David VanderSchee enjoys the relaxing hobby of photography in his spare time. In the following article, David VanderSchee provides readers tips and suggestions on how to capture common wildlife photos for nature enthusiasts and amateur photographers alike.
There are few things more worthwhile to appreciate than nature and the wildlife that makes it so beautiful. One of the best ways to accomplish this appreciation, in turn, is to funnel a passion for photography into capturing its best moments.
According to industry experts, there is more than one way to capture impactful photos of wildlife, and these depend on skill as well as practice. Sometimes the correct equipment, such as a telephoto lens or a quick shutter speed, is all that is needed. On the other hand, a photographer must learn to be patient and create interest in their photos.
In this article, David VanderSchee reviews the top three ways to capture wildlife through the lens of a camera. By the conclusion, any amateur photographers or those passionate about photos in general should be able to achieve their artistic goals in photographing the world. With so much to go over, let’s get started.
David VanderSchee explains that there are many things to consider when snapping any great photo. Not only are design principles important to factor in, but so are equipment choices and personal preferences, as well as the audience a professional is hoping to demonstrate photographic brilliance to.
However, when adding animals and other aspects of nature to the mix as subjects, even more factors should be taken into consideration! Because of this, capturing wildlife through photography can sound like an incredibly daunting task.
David VanderSchee prepared a list of 3 ways to capture wildlife through the lens of photography to lift some of these burdens and give any photographer a place to start.
- Use the proper technology
- Correct the focus
- Be patient
David VanderSchee says that these three tips are crucial to snapping incredible photos. However, each one comes with its fair share of nuance. In order to properly grasp the advice found in these tips, VanderSchee dives into each in more detail below.
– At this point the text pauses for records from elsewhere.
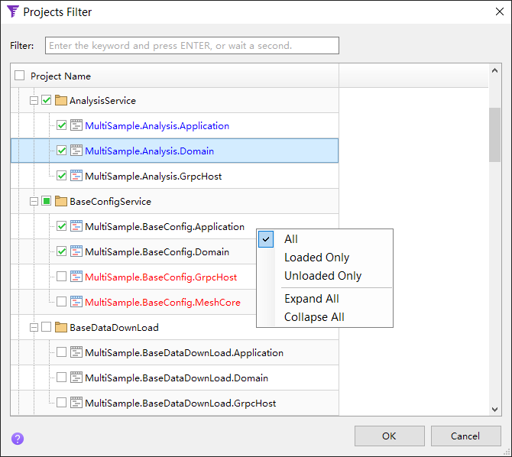Click project icon of MultiSample.BaseDataDownLoad.Domain
512x457 pixels.
(76, 378)
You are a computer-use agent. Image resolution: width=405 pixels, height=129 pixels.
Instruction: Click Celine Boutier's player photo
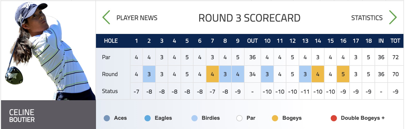tap(48, 51)
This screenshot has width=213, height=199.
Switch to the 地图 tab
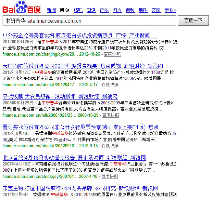tap(143, 10)
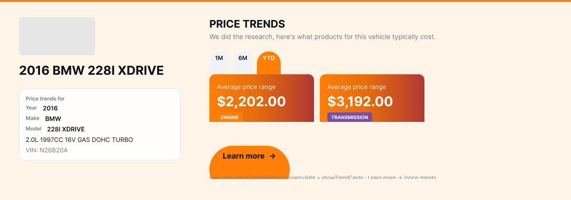Click the ENGINE badge label
The image size is (571, 200).
(230, 117)
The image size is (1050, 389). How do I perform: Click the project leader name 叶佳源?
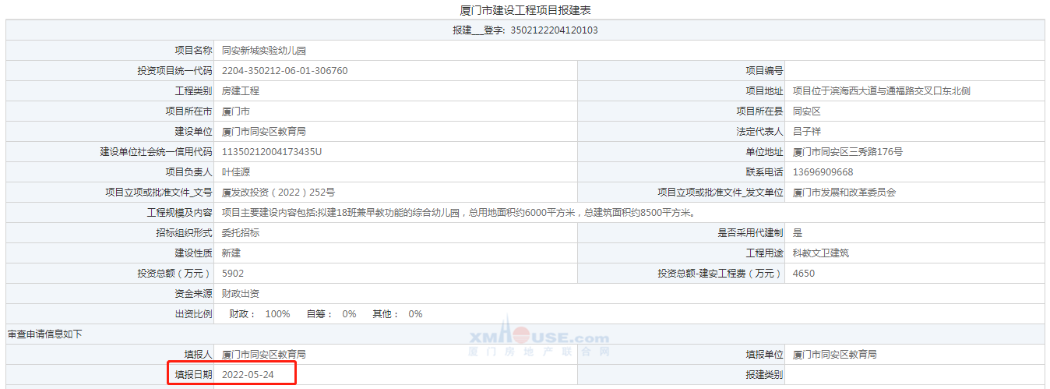(236, 172)
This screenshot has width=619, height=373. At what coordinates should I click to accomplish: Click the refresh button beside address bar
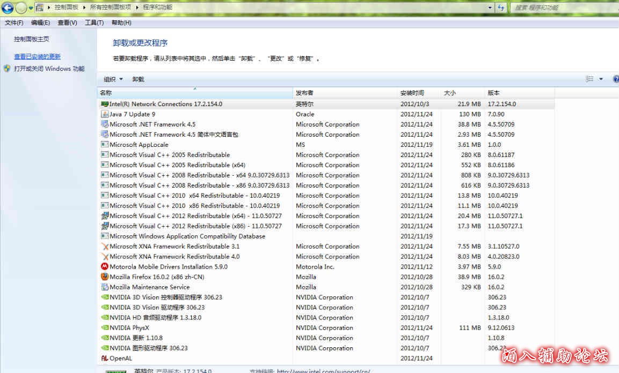501,8

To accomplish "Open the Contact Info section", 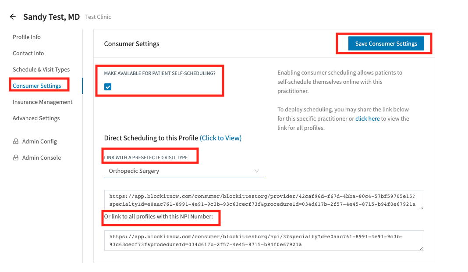I will (28, 53).
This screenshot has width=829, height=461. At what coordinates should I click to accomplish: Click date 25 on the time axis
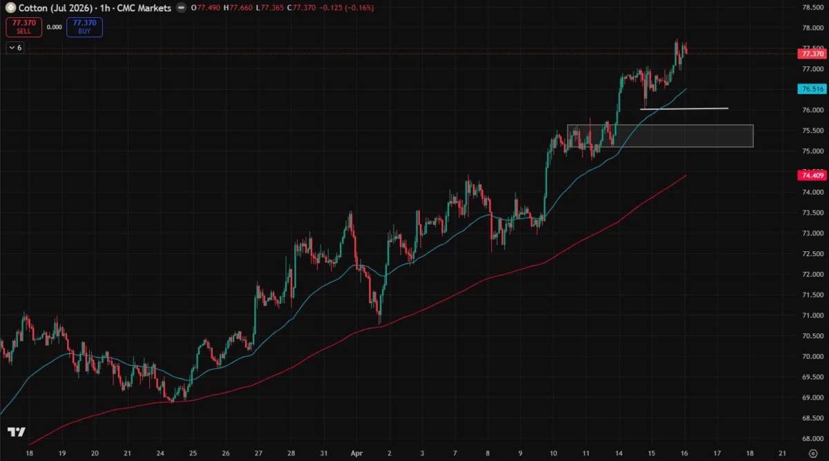pos(193,453)
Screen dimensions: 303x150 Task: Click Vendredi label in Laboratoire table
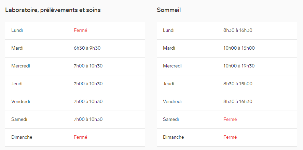click(x=21, y=102)
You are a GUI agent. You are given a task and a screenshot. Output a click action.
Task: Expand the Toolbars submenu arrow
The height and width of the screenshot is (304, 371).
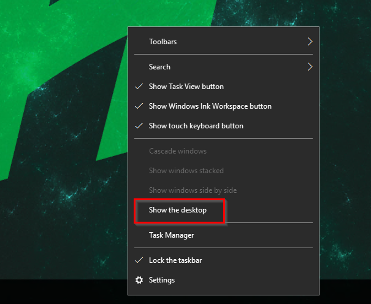pos(310,42)
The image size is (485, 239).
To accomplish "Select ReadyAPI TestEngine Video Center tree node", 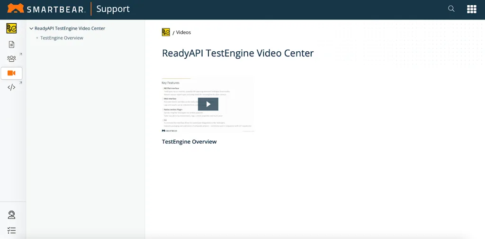I will click(70, 28).
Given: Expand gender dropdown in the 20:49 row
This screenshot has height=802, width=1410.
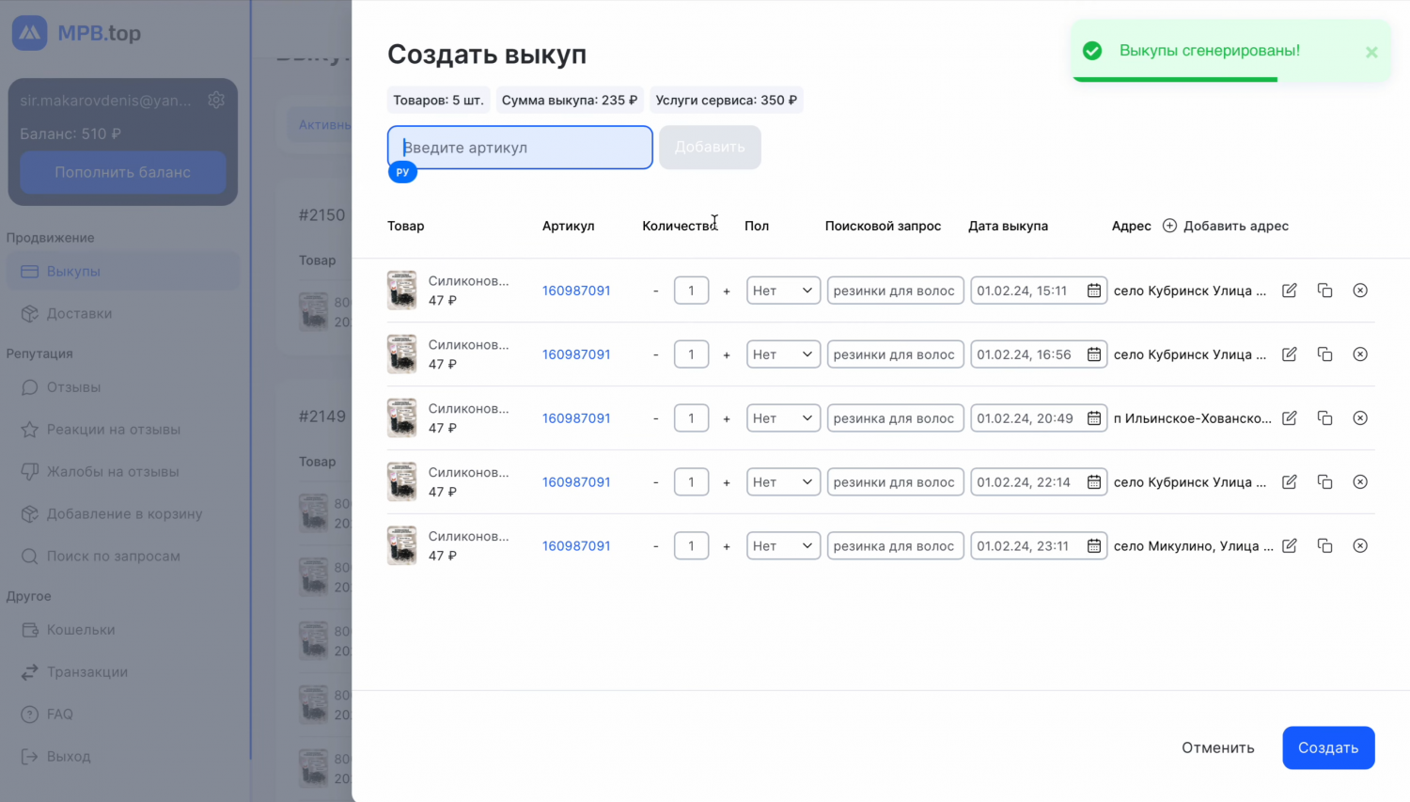Looking at the screenshot, I should tap(783, 418).
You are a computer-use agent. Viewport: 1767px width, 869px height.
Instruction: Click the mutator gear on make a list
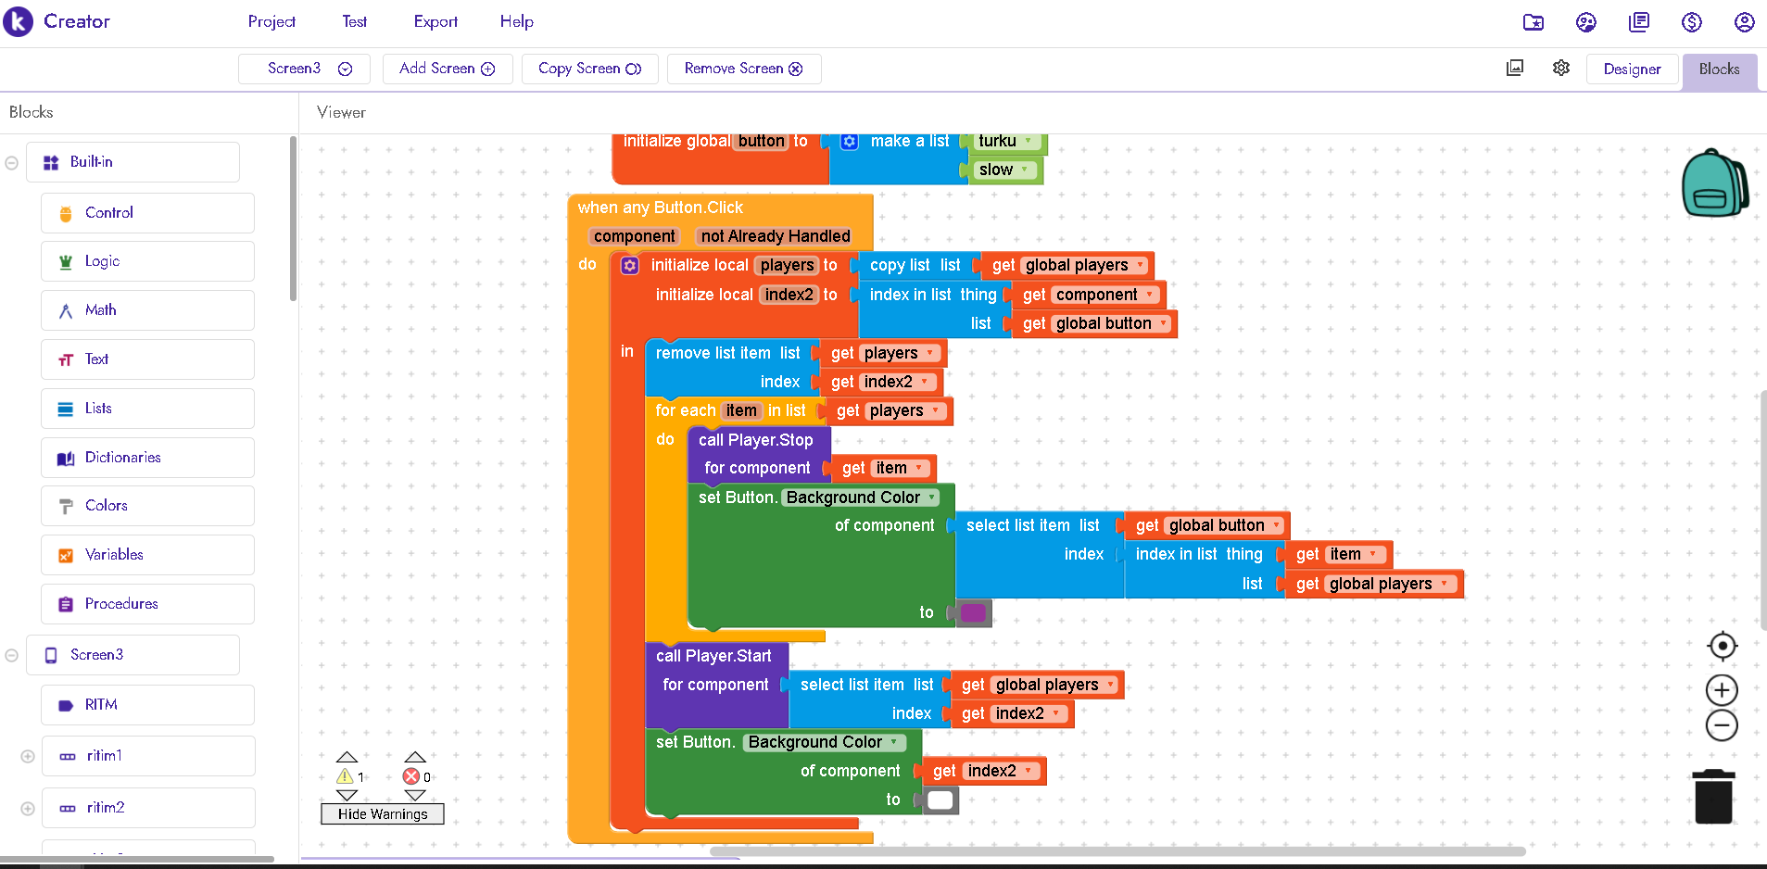click(849, 142)
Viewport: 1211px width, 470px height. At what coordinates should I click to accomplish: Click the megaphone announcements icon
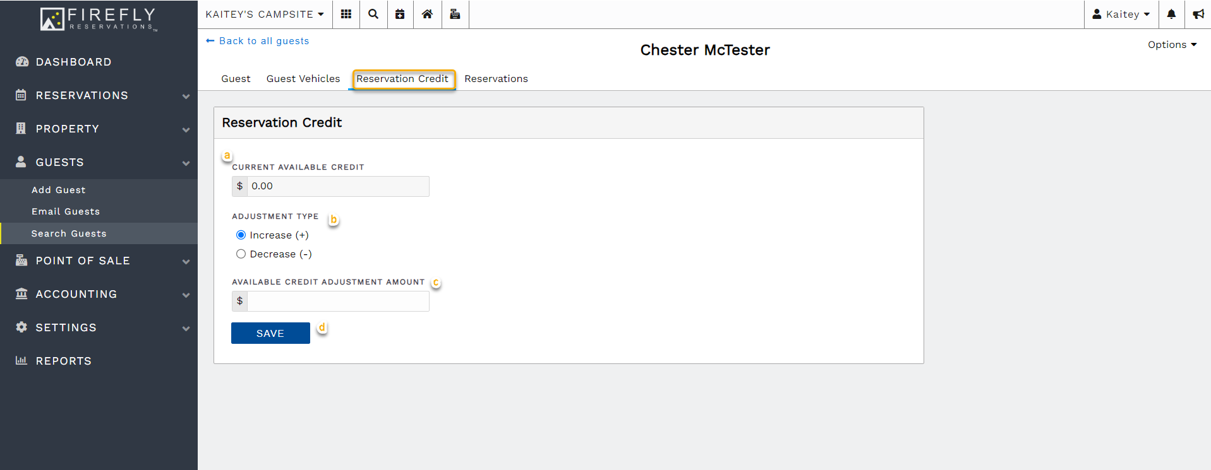point(1198,14)
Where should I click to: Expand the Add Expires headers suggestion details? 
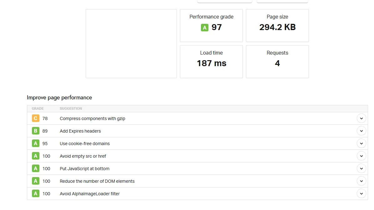click(361, 131)
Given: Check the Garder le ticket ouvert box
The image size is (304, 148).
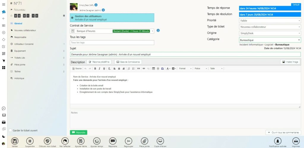Looking at the screenshot, I should [11, 131].
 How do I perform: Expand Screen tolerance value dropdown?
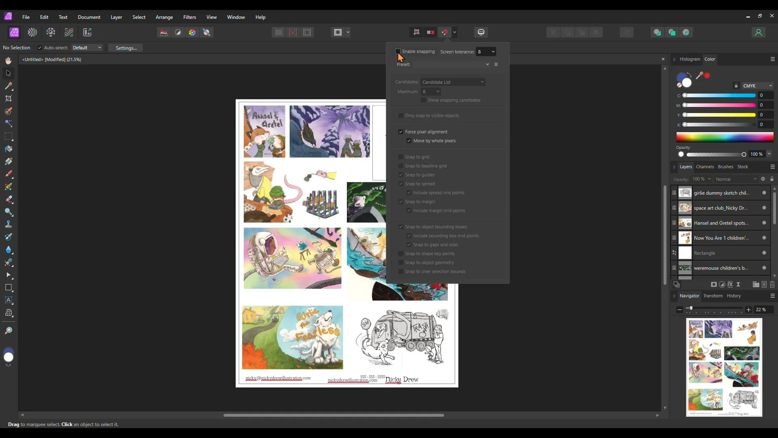(x=493, y=52)
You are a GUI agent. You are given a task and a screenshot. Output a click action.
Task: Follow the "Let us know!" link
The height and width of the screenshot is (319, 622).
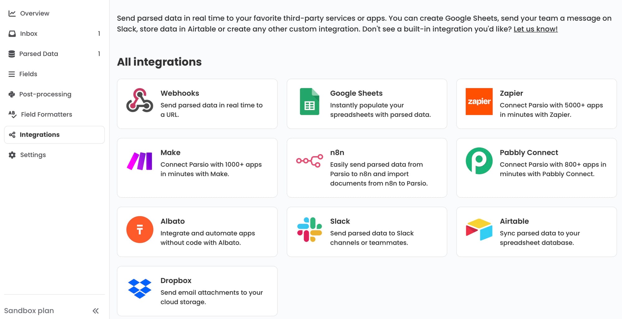click(536, 29)
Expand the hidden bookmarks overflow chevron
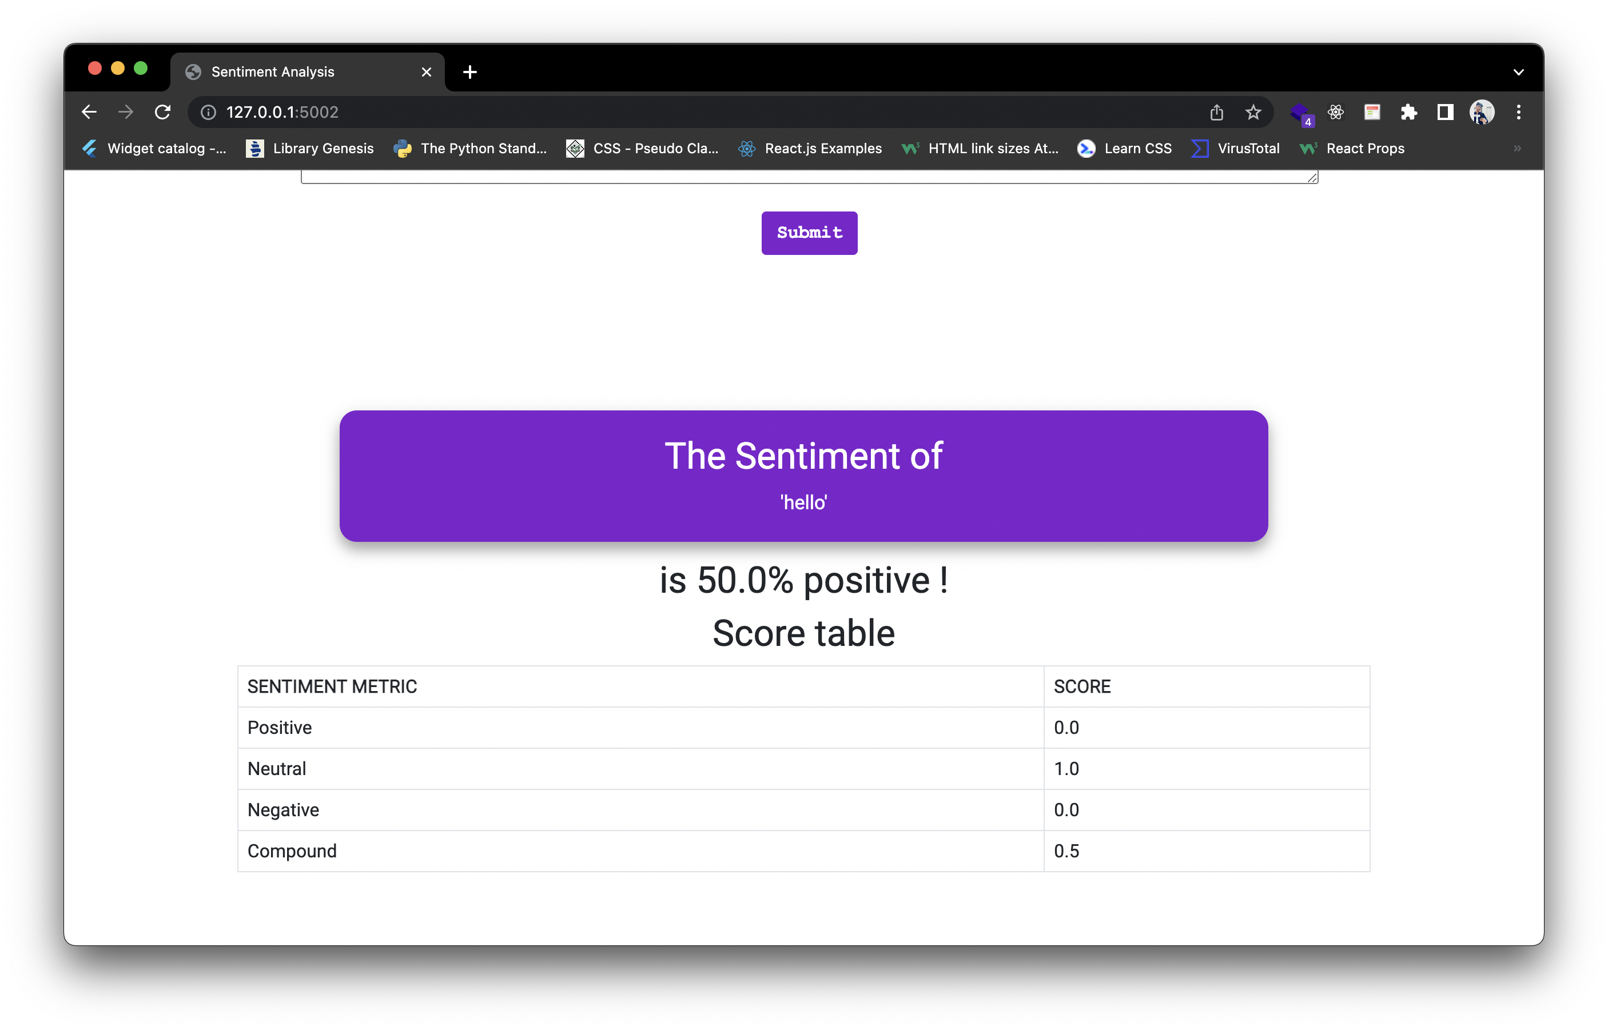 click(x=1517, y=148)
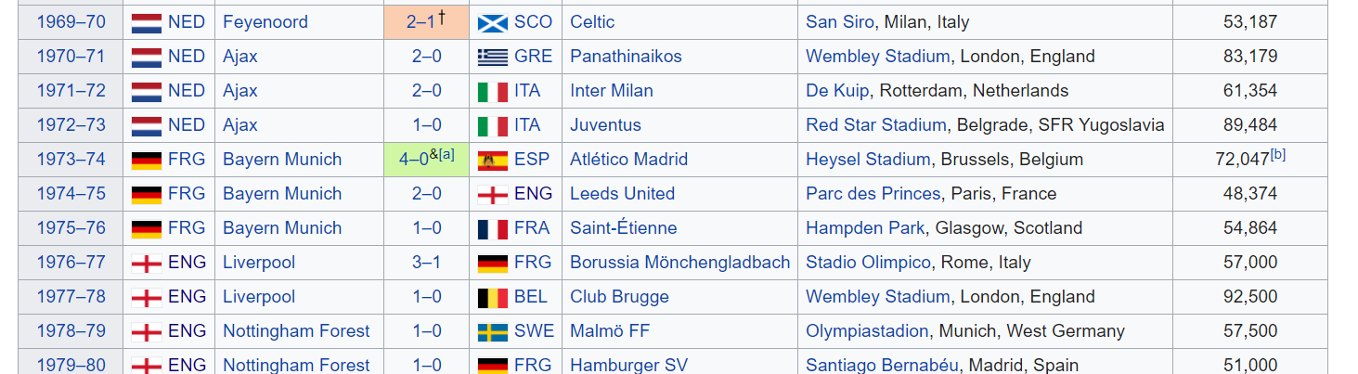The height and width of the screenshot is (374, 1358).
Task: Click footnote [b] next to 72,047 attendance
Action: (1278, 154)
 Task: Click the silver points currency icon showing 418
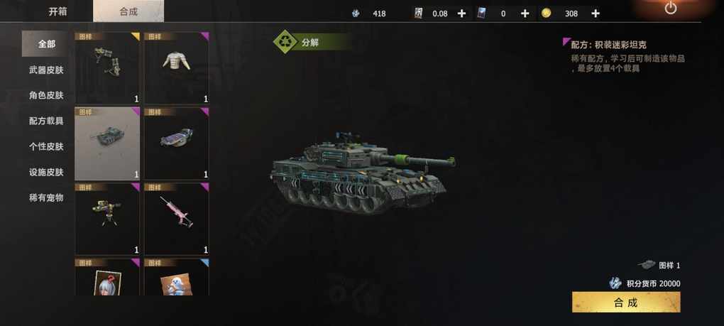pos(356,13)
1. Use the Proper Technology
The proper photographic technology may not always be the most fun part of photography hobbies to talk about, but it is nevertheless a necessary one. This is especially true when it comes to getting just the right picture of a passing bird or even wildcat.
Lenses are often one of the most subtly important pieces of equipment to get right no matter what subject one is taking a picture of. When it comes to wildlife, lens selection depends on the focus of the shot reports David VanderSchee.
If an animal stands out in a particularly unique way from its environment, consider a wide angle to capture the full composition. However, a telephoto lens is better for zooming in for more targeted shots. When trying to capture the sight of easily-spooked animals, this is integral to the process.
David VanderSchee says to also consider using a lens that will allow quick shutter speeds such as one with an aperture down to f2.8. This is especially helpful when trying to capture the sight of a bird in flight or a horse in a trot, or any animal in motion. The images will also remain sharp.
2. Use the Correct Focus
As important as the right lens and shutter capabilities can be, ultimately, photography is about making the most of focus. Framing a shot with trees or any other type of element in an animal’s surroundings can be a pleasing choice, but sometimes the more interesting option is to fill the shot with the face of an animal.
David VanderSchee explains that a primate or a feline are two types of animals that can stare quite impressively, and filling a composition with that striking image creates even more visual interest. In general, any detail that catches a photographer’s attention, such as the splay of a canine’s toes or the whiskers of a curious fox, can make a great photo with the right focus.
3. Be Patient
Finally, David VanderSchee says that one of the more practical tips for photography in general is simply to exercise patience. With a battery fully charged and a memory card open and ready for great pictures, all that’s left to do is wait quietly.
Animals will rarely hold still for a great photo. They are also easily spooked, and may be aware a photographer is in the area long before that photographer has a chance to catch a glimpse of them, in turn.
This means a lot of waiting around. While a good photographer of wildlife shouldn’t be afraid to take advantage of a moment with a skittish creature, being prepared to wait for hours before an animal passes by is important to remember too, explains David VanderSchee.
Capturing the beauty of nature through the camera lens does involve using good equipment such as a telephoto lens. However, it is also about the skill of the photographer in being willing to wait for several hours without getting impatient.
Just as important is the careful focus on details rather than a full-body shot of an animal. With these tips, capturing wildlife through the lens can be fun as well as inspiring!